LLVM IR types come in two flavours: primitive and derived.

Primitive

  • Integer: i1, i8, i16, i32, i64, i128, ... up to any width. There is no separate booli1 plays that role.
  • Floating point: half (16-bit), float (32-bit), double (64-bit), fp80/fp128 (extended).
  • Void: void (only valid as a function return type).
  • Label: label (block reference; rarely written explicitly).
  • Metadata: metadata (debug info etc.).

Derived

  • Pointer: T* (legacy) or ptr (modern LLVM ≥ 15, "opaque pointers"). We use T* here because it's clearer for teaching; modern LLVM auto-converts.
  • Array: [N x T]. Fixed-size, allocated as a value.
  • Vector: <N x T>. SIMD lane group.
  • Struct: { T1, T2, ... } (literal) or %S (named).
  • Function: R (A1, A2, ...).

We use only i64, i1, i8*, and one array ([6 x i8] for the format string).

Value categories

Every operand in LLVM IR is one of:

  • A constant42, true, 0.5, or a getelementptr of a global.
  • A register%name or %number, the result of a previous instruction in the same function. Function parameters are also registers (%arg0 …).
  • A global@name, a top-level symbol. Includes function references, mutable globals, and constant data like our @.fmt.

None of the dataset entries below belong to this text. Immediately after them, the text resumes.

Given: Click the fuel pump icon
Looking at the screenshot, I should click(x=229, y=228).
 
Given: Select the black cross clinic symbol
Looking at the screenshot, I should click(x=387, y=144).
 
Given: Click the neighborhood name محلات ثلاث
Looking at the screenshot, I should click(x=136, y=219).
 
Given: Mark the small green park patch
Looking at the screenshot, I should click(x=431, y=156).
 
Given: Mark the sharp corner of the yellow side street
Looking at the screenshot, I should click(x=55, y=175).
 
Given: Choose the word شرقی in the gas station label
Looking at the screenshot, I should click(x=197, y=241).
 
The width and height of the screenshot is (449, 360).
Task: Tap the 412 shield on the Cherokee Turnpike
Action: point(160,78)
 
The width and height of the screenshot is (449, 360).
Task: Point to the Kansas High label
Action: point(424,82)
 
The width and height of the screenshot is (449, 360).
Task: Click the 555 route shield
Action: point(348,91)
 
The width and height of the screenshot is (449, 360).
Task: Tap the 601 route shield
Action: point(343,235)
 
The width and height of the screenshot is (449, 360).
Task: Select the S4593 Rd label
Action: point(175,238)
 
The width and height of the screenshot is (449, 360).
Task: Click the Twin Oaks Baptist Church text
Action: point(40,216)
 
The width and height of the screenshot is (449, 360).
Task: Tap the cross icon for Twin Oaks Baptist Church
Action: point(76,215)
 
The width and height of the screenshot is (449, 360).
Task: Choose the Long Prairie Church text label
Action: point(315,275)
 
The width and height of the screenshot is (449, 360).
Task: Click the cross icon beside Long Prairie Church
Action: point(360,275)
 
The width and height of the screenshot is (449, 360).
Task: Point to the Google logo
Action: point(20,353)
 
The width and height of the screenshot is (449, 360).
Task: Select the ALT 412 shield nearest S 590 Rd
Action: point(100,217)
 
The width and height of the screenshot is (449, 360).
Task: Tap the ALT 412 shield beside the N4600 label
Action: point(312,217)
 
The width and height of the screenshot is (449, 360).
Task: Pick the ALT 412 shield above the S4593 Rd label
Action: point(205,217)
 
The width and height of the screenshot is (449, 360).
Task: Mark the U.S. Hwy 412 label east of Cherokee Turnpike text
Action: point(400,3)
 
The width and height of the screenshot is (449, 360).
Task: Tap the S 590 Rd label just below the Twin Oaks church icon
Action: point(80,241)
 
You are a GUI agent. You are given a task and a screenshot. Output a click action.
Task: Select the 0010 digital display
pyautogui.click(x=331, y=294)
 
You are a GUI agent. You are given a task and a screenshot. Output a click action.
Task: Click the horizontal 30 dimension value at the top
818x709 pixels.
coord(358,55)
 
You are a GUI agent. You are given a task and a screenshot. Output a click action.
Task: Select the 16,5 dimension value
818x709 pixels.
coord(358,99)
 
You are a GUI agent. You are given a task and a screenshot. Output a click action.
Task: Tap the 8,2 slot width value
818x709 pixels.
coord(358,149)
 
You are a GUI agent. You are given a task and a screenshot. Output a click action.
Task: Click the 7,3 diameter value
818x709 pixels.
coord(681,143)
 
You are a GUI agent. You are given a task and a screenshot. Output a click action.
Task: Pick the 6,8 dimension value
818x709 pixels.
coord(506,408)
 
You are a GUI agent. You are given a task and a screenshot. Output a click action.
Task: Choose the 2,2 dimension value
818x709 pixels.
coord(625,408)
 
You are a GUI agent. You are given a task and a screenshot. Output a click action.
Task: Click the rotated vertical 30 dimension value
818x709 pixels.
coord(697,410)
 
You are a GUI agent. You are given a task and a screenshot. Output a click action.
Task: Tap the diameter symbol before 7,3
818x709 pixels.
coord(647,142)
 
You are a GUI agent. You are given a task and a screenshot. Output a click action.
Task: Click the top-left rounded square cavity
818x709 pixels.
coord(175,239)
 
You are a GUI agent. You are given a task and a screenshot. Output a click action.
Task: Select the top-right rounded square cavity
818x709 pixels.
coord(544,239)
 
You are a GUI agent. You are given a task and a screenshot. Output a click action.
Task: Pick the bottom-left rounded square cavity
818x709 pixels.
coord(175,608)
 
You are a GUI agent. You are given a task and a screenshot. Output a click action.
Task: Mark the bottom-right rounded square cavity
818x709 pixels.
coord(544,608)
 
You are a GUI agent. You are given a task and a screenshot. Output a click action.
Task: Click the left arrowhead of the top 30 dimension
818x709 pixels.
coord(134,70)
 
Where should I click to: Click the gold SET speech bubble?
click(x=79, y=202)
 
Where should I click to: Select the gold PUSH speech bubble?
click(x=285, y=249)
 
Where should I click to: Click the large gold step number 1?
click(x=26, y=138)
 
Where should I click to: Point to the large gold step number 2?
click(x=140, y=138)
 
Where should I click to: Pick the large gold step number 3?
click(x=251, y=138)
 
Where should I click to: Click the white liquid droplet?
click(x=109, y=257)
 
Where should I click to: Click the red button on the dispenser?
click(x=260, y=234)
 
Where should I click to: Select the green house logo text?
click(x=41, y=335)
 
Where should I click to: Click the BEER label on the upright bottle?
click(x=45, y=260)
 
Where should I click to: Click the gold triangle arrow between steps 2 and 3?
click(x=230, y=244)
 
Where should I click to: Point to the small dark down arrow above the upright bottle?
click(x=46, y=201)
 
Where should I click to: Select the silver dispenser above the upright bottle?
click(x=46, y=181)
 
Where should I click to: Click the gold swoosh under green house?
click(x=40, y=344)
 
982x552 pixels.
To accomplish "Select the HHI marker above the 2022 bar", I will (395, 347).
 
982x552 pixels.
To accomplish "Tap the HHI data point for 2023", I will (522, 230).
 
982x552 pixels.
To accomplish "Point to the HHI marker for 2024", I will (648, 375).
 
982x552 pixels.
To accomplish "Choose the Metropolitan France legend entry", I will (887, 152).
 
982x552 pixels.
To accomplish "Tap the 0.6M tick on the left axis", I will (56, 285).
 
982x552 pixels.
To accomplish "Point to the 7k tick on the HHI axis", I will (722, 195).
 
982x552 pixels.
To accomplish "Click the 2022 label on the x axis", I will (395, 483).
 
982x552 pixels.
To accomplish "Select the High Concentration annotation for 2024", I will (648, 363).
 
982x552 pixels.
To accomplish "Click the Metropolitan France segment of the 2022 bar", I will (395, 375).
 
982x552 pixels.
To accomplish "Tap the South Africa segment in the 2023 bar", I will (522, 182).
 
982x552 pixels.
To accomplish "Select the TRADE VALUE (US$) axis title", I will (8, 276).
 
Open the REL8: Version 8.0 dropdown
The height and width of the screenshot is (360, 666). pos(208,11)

The leading sigil is meaningful: % is local to a function, @ is module-global. There is no other namespace.

How we lower MiniLang values

We picked the simplest possible mapping: everything is i64.

MiniLangLLVMNotes
Numberi64We discard the fractional part on purpose.
Booli640 or 1. We zext i1 ... to i64 after icmp.
Nili64 0Same as false.
StringNot supported; emitter errors out.

This is a pedagogical choice: it makes the IR easy to read and type-uniform, at the cost of disallowing mixed-type expressions. cp-14 introduces a real boxed Value representation that supports the full type set.

Constants

A constant in LLVM IR has both a type and a value:

i64 42                                  ; integer
[6 x i8] c"%lld\0A\00"                  ; byte array
@.fmt                                   ; symbol  (type is i8*)
getelementptr ([6 x i8], [6 x i8]* @.fmt, i64 0, i64 0)
                                        ; "address of first byte of @.fmt"

The getelementptr (GEP) form is how you compute addresses without emitting an actual instruction — it's a constant expression. We use it to convert our array-of-bytes format string into a pointer to its first byte, which is what printf expects.

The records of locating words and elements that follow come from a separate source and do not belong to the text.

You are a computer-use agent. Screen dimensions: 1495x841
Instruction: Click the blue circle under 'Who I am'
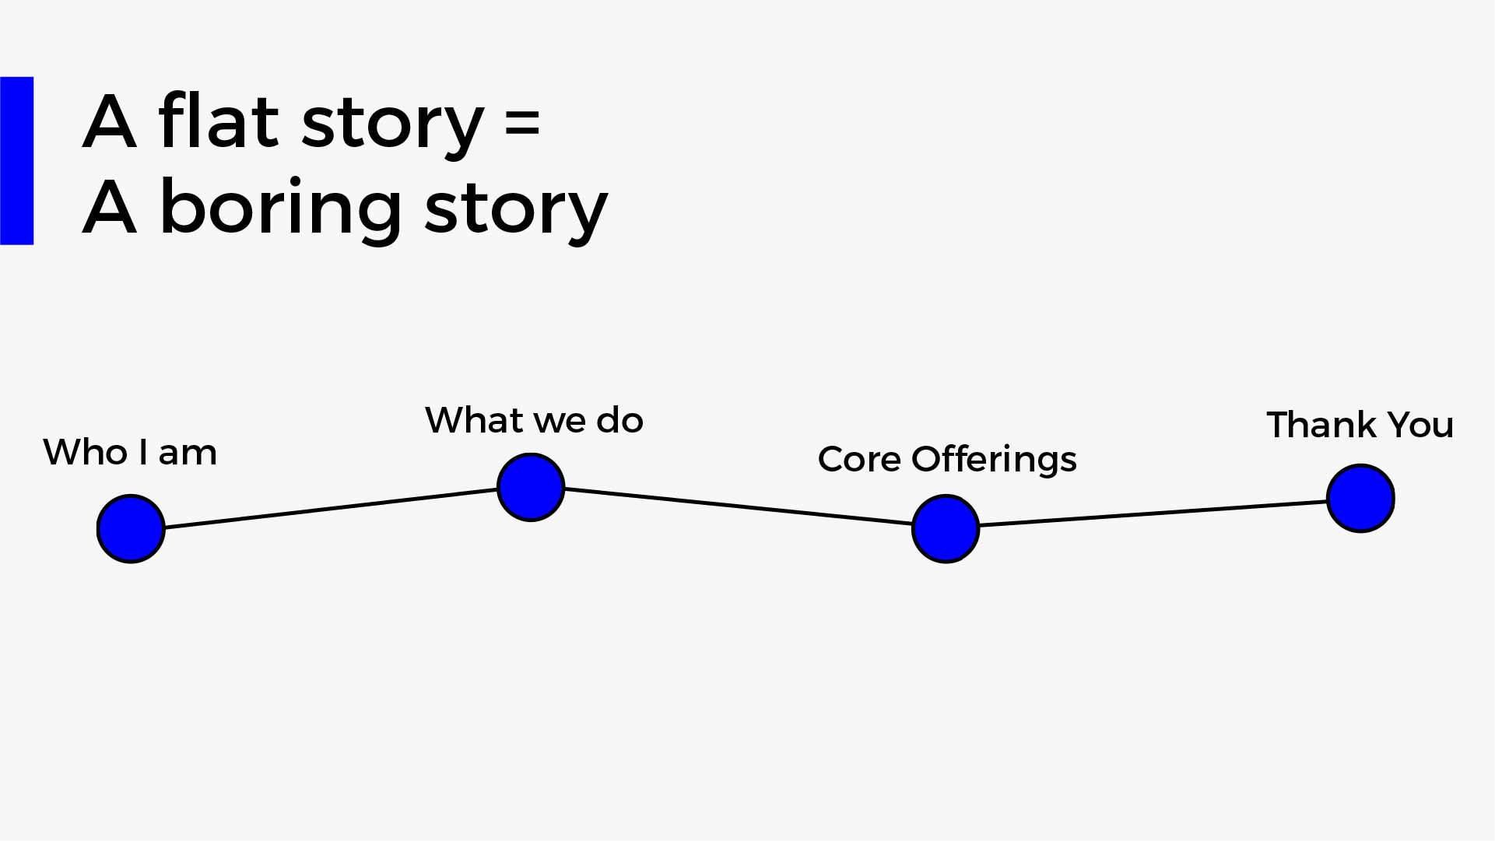pos(131,529)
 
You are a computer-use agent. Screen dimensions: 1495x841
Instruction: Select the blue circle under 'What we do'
pos(531,488)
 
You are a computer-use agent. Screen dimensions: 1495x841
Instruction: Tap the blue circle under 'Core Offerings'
pos(946,529)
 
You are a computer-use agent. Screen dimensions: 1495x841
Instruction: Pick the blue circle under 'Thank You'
pos(1360,499)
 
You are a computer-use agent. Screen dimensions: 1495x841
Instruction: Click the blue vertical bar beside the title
pos(17,161)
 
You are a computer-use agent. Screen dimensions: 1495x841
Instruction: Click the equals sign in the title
pos(522,124)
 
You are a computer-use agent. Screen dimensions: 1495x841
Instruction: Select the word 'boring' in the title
pos(281,208)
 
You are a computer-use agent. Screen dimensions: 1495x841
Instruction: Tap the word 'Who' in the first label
pos(86,452)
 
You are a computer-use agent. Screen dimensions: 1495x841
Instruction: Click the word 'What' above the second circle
pos(474,420)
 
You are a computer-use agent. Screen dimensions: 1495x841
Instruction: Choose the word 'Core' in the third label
pos(859,459)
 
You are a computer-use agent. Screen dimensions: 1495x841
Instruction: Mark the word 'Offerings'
pos(995,460)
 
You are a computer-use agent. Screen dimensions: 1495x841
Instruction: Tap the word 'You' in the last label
pos(1421,426)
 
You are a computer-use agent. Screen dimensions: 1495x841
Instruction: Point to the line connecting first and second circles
pos(331,508)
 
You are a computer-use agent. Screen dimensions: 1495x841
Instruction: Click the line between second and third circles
pos(738,506)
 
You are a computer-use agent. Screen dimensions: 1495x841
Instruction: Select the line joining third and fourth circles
pos(1153,513)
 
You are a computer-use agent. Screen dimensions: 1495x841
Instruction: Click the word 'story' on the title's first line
pos(393,127)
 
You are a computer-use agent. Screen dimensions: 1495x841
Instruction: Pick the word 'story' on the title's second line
pos(516,212)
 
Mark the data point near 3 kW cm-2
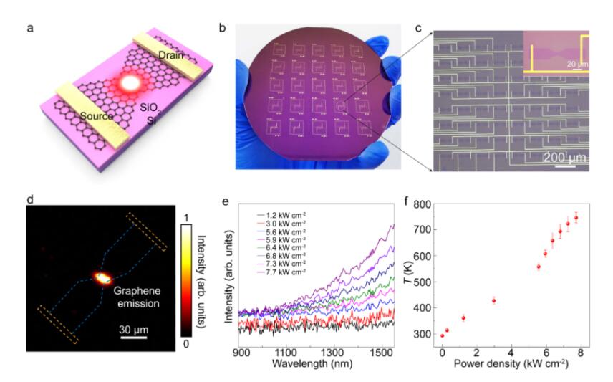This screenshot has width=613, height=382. point(493,301)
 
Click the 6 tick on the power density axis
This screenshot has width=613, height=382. point(546,352)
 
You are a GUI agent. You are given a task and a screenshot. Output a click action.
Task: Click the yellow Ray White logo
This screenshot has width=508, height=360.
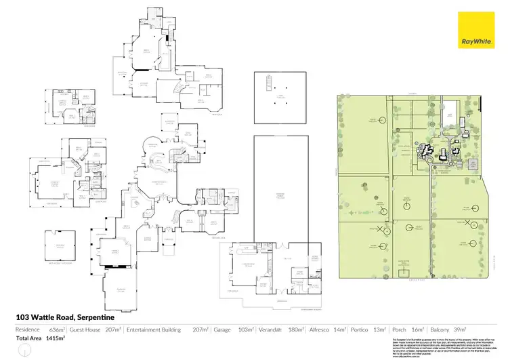pos(475,29)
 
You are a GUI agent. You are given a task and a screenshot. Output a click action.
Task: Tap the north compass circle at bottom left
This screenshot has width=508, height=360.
pos(25,348)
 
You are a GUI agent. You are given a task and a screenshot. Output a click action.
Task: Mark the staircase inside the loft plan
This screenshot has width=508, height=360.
pos(268,84)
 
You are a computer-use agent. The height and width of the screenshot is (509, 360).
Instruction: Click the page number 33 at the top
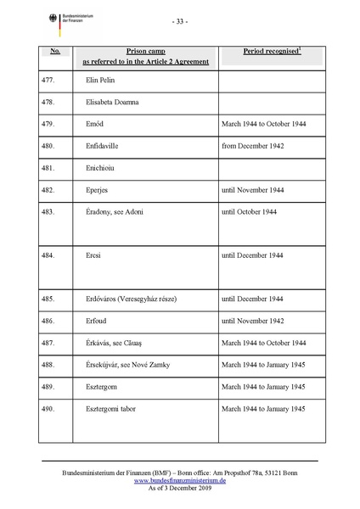point(180,20)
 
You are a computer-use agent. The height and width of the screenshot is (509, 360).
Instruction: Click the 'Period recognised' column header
point(272,52)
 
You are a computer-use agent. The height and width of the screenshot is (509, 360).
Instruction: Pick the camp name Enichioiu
point(104,168)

GEP is one of the most-misunderstood parts of LLVM IR. The two-index form [6 x i8]* @.fmt, i64 0, i64 0 reads as: "starting from @.fmt (which points to a [6 x i8]), advance by zero arrays, then advance to byte index zero". The result is an i8*. Why two indices? Because @.fmt is a pointer; the first index dereferences the pointer, the second indexes into the array it points at. This catches everyone the first time.

Why types matter even in a dynamic language

Even when you're compiling a dynamic language, the LLVM-level types must be statically known. That's why cp-10 restricts to numeric only: we can't emit add i64 %a, %b if %a might be a string at runtime.

The two ways out are:

  1. Uniform representation — pick one LLVM type (typically i64 or a tagged 64-bit) and stuff every dynamic value into it.
  2. Specialisation — generate different IR for different type profiles, possibly at JIT time. This is what V8 and LuaJIT do.

cp-14 takes path (1). cp-17's capstone explores path (2).